Горничная спокойно и быстро заменила платье. После того как розовое платье было разложено на кровати, Регмонт сделал горничной знак удалиться. Поспешно выходя из комнаты, Сара казалась бледной и несчастной, вне всякого сомнения, она опасалась худшего. Какой толк делать все, чтобы избежать взрыва дурного настроения Регмонта, если его склонность к таким взрывам проявлялась вопреки здравому смыслу и без причины.

Когда супруги остались одни, муж положил руки на плечи Эстер и уткнулся лицом в нежное местечко под ее ухом. Его пальцы принялись ласкать и поглаживать его, и она вздрогнула.

Он заметил это и, оцепенев, смотрел на синяк, до которого только что дотронулся.
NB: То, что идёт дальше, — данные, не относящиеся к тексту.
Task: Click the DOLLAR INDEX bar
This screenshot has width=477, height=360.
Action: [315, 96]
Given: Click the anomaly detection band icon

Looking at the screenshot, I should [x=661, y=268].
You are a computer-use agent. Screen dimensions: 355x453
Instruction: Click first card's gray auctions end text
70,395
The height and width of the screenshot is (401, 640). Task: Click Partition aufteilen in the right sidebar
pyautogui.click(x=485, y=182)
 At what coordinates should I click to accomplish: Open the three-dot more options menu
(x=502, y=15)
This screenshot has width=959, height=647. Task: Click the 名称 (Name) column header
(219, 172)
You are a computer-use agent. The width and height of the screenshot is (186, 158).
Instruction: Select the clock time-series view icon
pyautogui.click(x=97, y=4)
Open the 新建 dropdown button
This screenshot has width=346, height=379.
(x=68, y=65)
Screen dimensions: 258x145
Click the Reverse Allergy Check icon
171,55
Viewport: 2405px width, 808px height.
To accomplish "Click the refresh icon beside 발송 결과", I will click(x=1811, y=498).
Эстер наблюдала за ним в зеркале, ожидая увидеть признаки раскаяния в его выразительных чертах. В этом отношении он очень отличался от ее отца. Хэдли ни при каких обстоятельствах не признавал своей неправоты.

– Ты получила мой подарок? – спросил он шепотом, нежно прикасаясь губами к синяку, пятнавшему безупречную кожу у нее на лопатке.
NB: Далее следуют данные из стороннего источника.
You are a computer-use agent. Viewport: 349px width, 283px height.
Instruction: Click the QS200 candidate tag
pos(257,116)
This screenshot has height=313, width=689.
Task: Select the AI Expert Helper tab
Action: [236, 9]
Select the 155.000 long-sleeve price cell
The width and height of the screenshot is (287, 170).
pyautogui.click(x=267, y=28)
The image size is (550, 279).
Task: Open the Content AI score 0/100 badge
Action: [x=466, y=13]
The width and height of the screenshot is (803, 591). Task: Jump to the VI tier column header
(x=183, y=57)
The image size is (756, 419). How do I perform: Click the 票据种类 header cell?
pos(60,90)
– Да. – Она жестом указала на место на туалетном столике, куда положила брошь. – Благодарю тебя. Она очень красивая.

– Но меркнет по сравнению с тобой. – Его губы теперь щекотали мочку ее уха. – Я тебя не заслуживаю.

Ей часто приходило в голову, что они заслуживают друг друга. Эстер считала, что за все те случаи, когда Джесс заступалась за нее и принимала на себя всю тяжесть отцовского гнева, она теперь обязана принимать удары на себя, пока сестра, пусть хоть и временно, наслаждается миром в своем счастливом браке. Горчайшая ирония заключалась в том, что когда-то Эстер думала, будто между ней и Регмонтом существует родство душ, поскольку в детстве оба они подвергались отцовским нападкам и унижениям. Но как оказалось, яблоко от яблони недалеко падает.
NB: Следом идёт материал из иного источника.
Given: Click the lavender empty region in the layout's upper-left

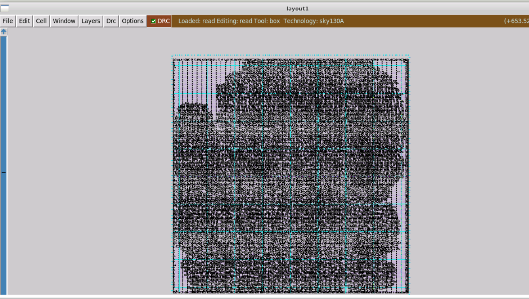Looking at the screenshot, I should [196, 83].

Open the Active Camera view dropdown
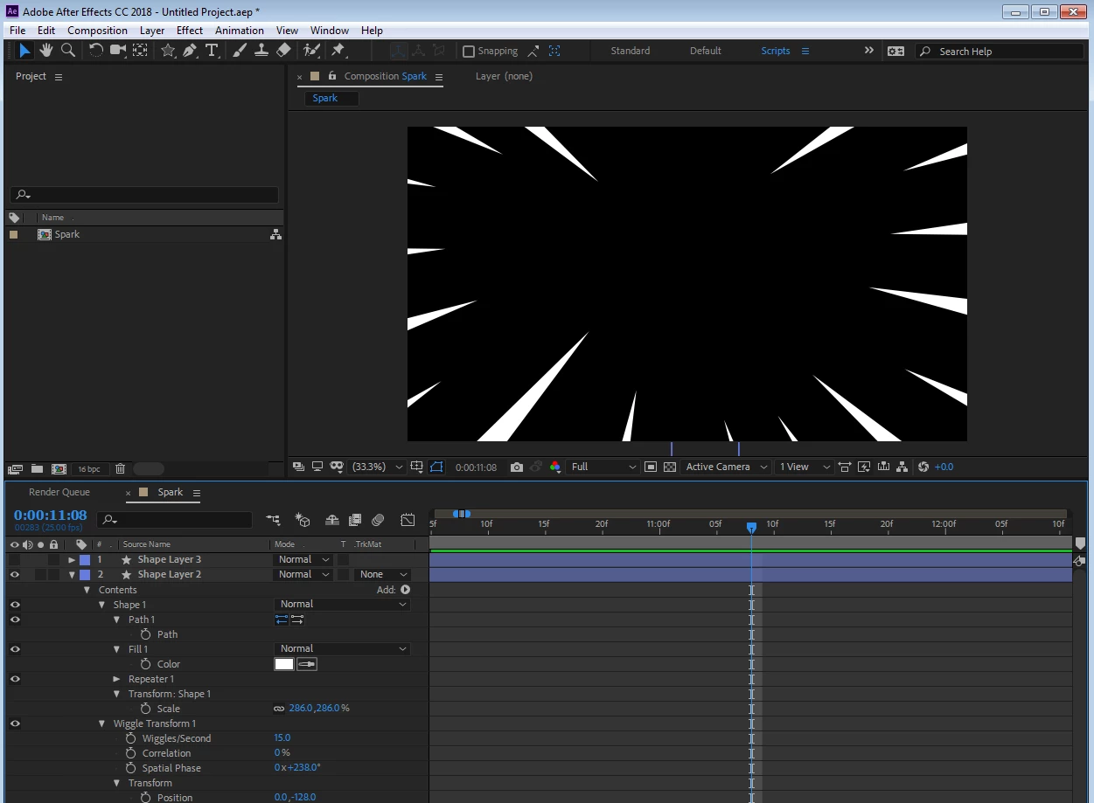click(726, 467)
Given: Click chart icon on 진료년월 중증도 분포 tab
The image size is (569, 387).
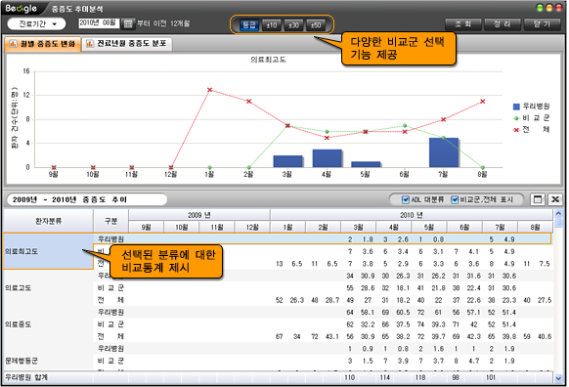Looking at the screenshot, I should click(89, 44).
– Как прошел твой день? – спросила она.

– Он был долгим. И я все время думал о тебе.

Он заставил ее повернуться лицом к себе, и когда она подчинилась, то оказалась сидящей спиной к зеркалу.

Регмонт опустился перед ней на колени, руки его сжали ее икры. Он положил голову ей на колени и сказал:

– Прости меня, моя дорогая.

– Эдвард, – выдохнула она.

– Ты для меня все. Никто не понимает меня так, как ты. Без тебя я бы пропал.

Она дотронулась до его влажных волос, провела по ним пальцами.

– Ты перестаешь быть собой, когда выпьешь.

– Верно, – согласился он и потерся щекой о ее бедро, покрытое синяками.

– Я не могу с собой совладать. Но ты знаешь, я ведь никогда не причиню тебе боли намеренно.

Ни в одном из своих домов они не держали спиртного, но он без труда находил его всюду. По словам приятелей, в подпитии Эдвард становился веселым и компанейским, забавным и приятным, и это продолжалось до тех пор, пока он не возвращался домой, к ней, и тогда его демоны вырывались на волю. Его слезы промочили ее сорочку и панталоны.

Он поднял голову и посмотрел на нее покрасневшими глазами.

– Ты сможешь меня простить?

Каждый раз, когда он задавал ей этот вопрос, ей становилось все труднее отвечать. Обычно он был прекрасным мужем. Нежным и внимательным. Он баловал ее подарками и знаками внимания и любви, писал ей нежные письма и знал все, что она любит. Он слушал ее, когда она говорила, и помнил все, чем она восхищалась.

Но очень быстро Эстер поняла, что при нем следует высказываться с большой осторожностью насчет своих предпочтений, поскольку он так или иначе сделает непредсказуемые выводы. А временами он становился монстром.

В душе Эстер еще оставался уголок, где таилась отчаянная нежность к сладостным воспоминаниям о счастливом начале их брака. Однако одновременно она и ненавидела мужа.

– Моя бесценная Эстер, – бормотал Эдвард, пока его руки поднимались вверх к ее талии. – Позволь мне заслужить твое прощение. Позволь поклоняться тебе и обожать тебя, как ты заслуживаешь.

– Пожалуйста, милорд. – Она сжала его запястья. – Нас ждут на балу у Грейсонов. И моя прическа уже готова.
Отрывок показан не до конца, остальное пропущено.